File this one under "It's obvious once you think about it for even a second"...
I was recently attempting to get a SIP trunk working to a new Sonus gateway located in Event Zero's head office in Brisbane, Australia. I wanted to test inbound calls to the gateway by calling one of our response group workflows.
Normally, I would pick up my mobile or home phone and dial the number to test, but since I was dialing Australia, and I'm a cheap bastard, I didn't want to do that. It was also the middle of the night in Australia, so I couldn't get someone local to do it for me. If I dialed the number from Skype for Business, then it would do a reverse-number lookup, find an internal match and route me to the response group internally without going through the PSTN, which wouldn't achieve my goal.
My goal was to route a call to our Australian response group via Skype for Business via the PSTN in the easiest, laziest, least-expensive-to-my-own-wallet way possible (this is sounding like an exam question). Pick one of the following answers:
- Suck it up princess and eat the $2.05 it will cost to call Australia for a few seconds.
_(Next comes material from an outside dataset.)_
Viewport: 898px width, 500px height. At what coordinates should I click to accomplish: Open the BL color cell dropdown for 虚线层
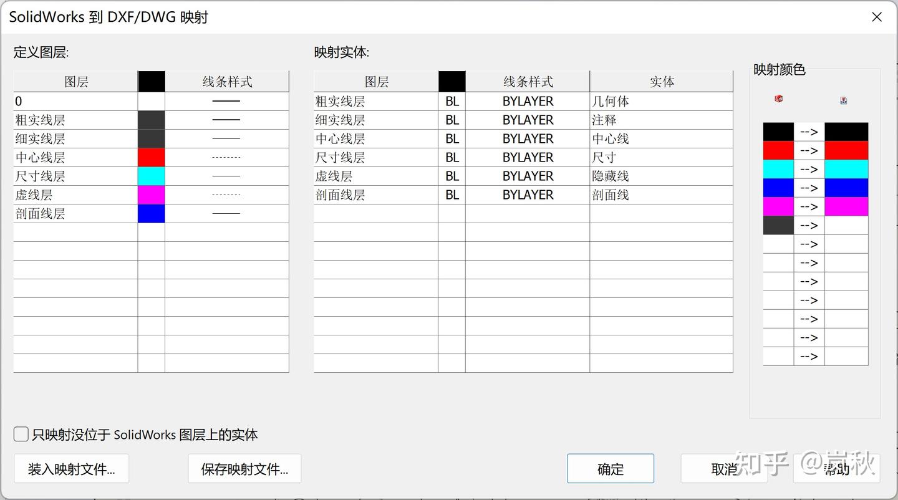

- Wake up someone in Australia at 2 in the morning, claiming its an emergency.
- Convince yourself that since outbound calls work fine, inbound should too.
- Use a trunk translation rule to route a dummy phone number to the correct destination.
- Give up and start drinking, because its Friday afternoon dammit!
- Dialed number gets normalized to E.164
- Skype for Business does a reverse number lookup to see if there's an internal user or service that is assigned that number.
- If there's a match, routes the call internally directly to the user/service.
- If there isn't an internal match, it finds a valid route through a PSTN trunk
- It applies any outbound number translation to make the number conform to local standards and sends it on its merry way out the gateway to the PSTN.